How I understand it (but maybe some people will correct me):
I will use the term "Task" to represent any code subroutines, whether that
subroutine is a stackful Coroutines or a thread.
In the M:N model:
* **Design 1** : the user creates and execute a Task and execute a Task. The
runtime decides for the users how the task is run. Generally it runs inside a
coroutine itself inside another thread. But depending on workload, the runtime
can move across threads. That's the Go model. _Advantages_ : simple, less code,
can compensate skill issues from the programmer. _Drawbacks_ : Less flexibility
and control, much more complex and unsafe
* **Design 2** : the user creates and execute a Task.
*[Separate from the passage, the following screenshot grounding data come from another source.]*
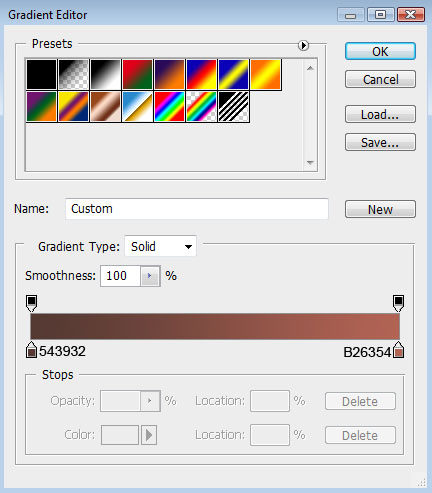Screen dimensions: 432x493
Task: Select the 543932 color stop
Action: pos(32,350)
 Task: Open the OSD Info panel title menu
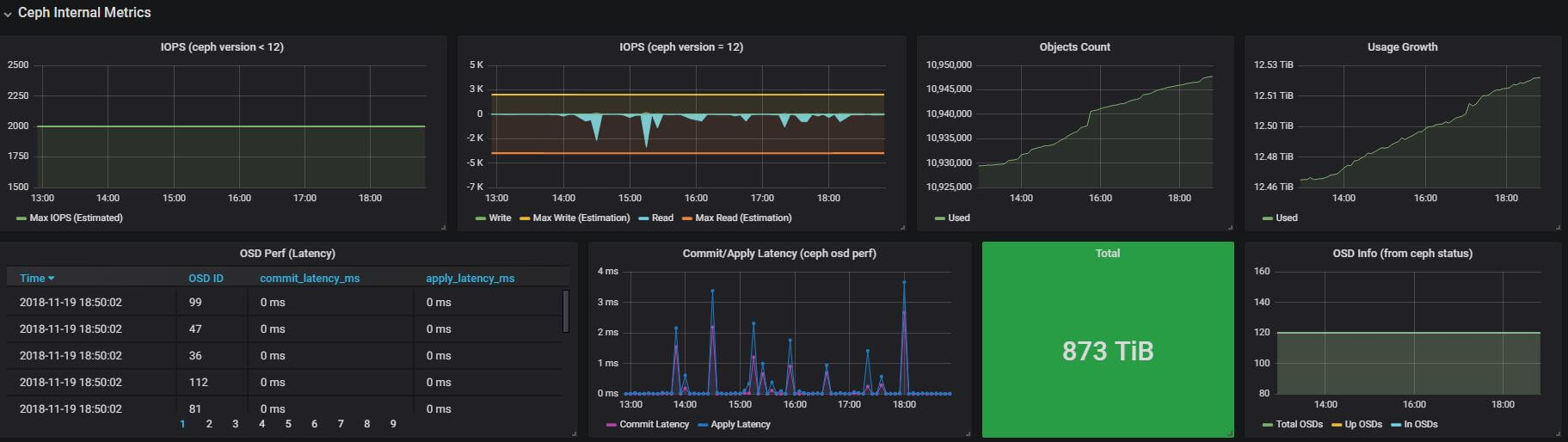coord(1402,254)
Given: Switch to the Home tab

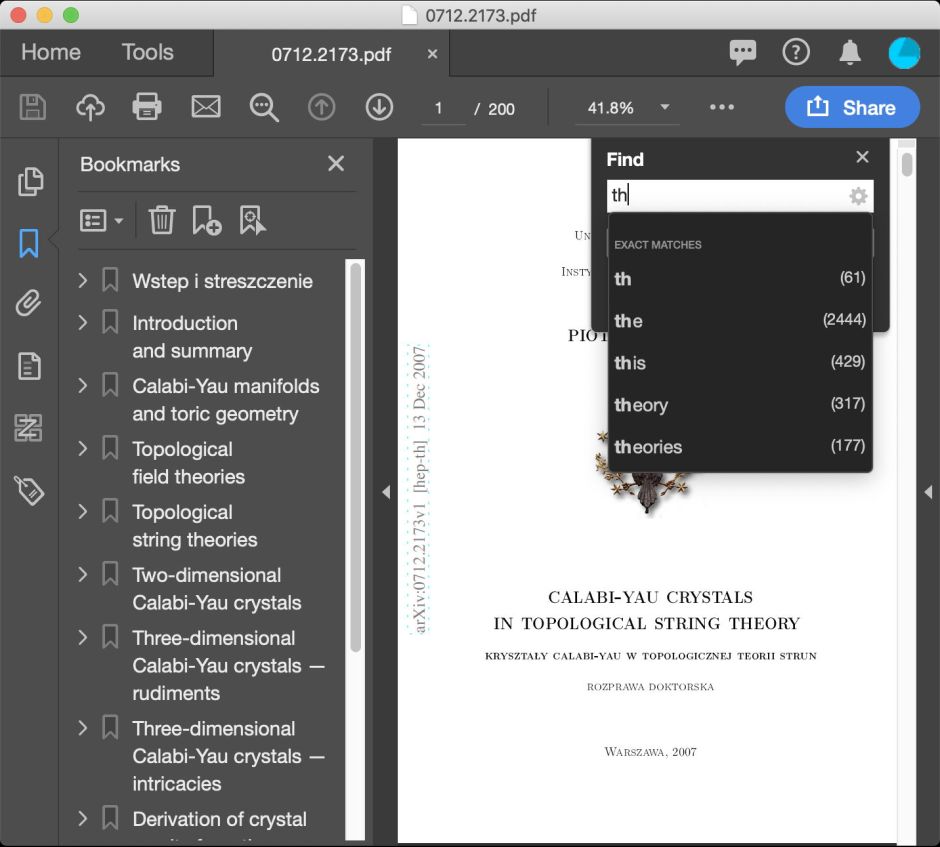Looking at the screenshot, I should coord(51,52).
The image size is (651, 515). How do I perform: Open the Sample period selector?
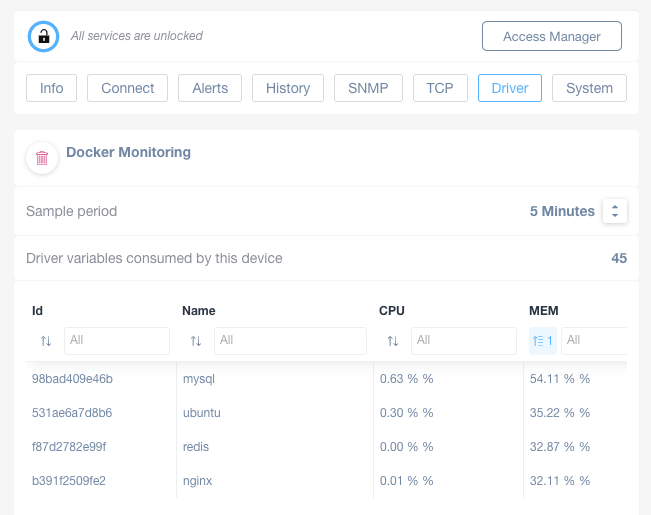pyautogui.click(x=615, y=211)
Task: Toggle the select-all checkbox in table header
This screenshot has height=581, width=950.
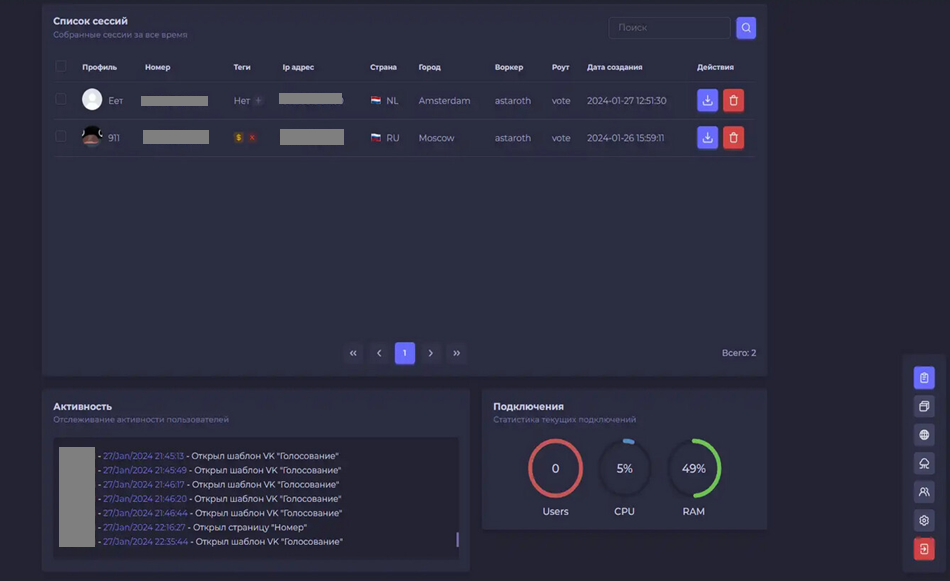Action: click(61, 67)
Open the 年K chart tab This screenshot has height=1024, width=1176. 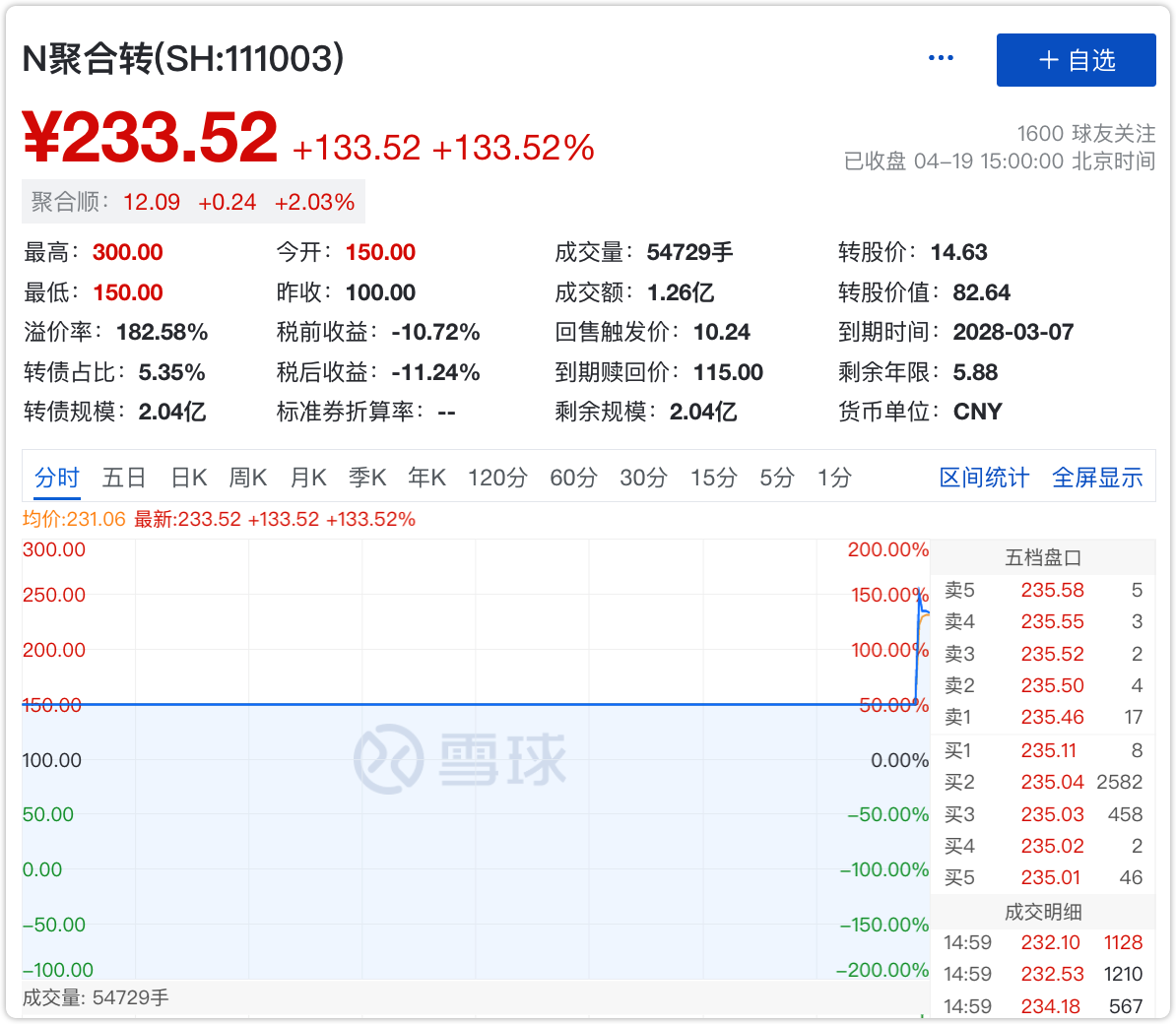click(x=427, y=479)
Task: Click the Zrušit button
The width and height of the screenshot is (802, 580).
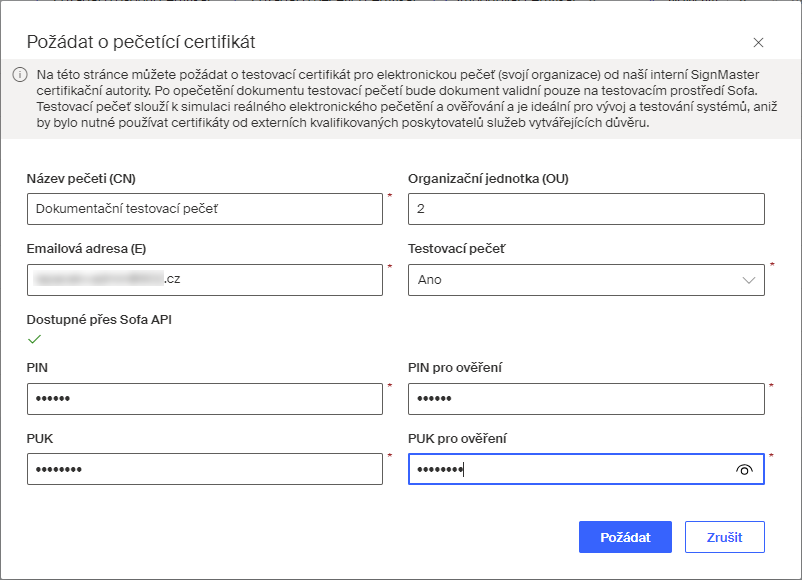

The runtime "analyses"
the code to spawn either a thread or a coroutine. That seems to be your
proposition. Simpler than the first model, but with still the same drawbacks
In the 1:N model:
* The user creates a task and tells explicitly if this task is I/O bound or
CPU bound. But nothing prevents him from spawning an I/O bound task inside a
CPU task or the reverse. Advantages: Simpler to implement, more control from
the user. Disavantages: More API than the user need to know (otherwere sharing
similar concepts "spawn/wait/FlowVar" Vs "goAsync/wait/GoTask" -> FlowVar can
be wrapped into a GoTask). More code for the end user. More complex for the
user. More prone to deadlocks. Not one way to do things.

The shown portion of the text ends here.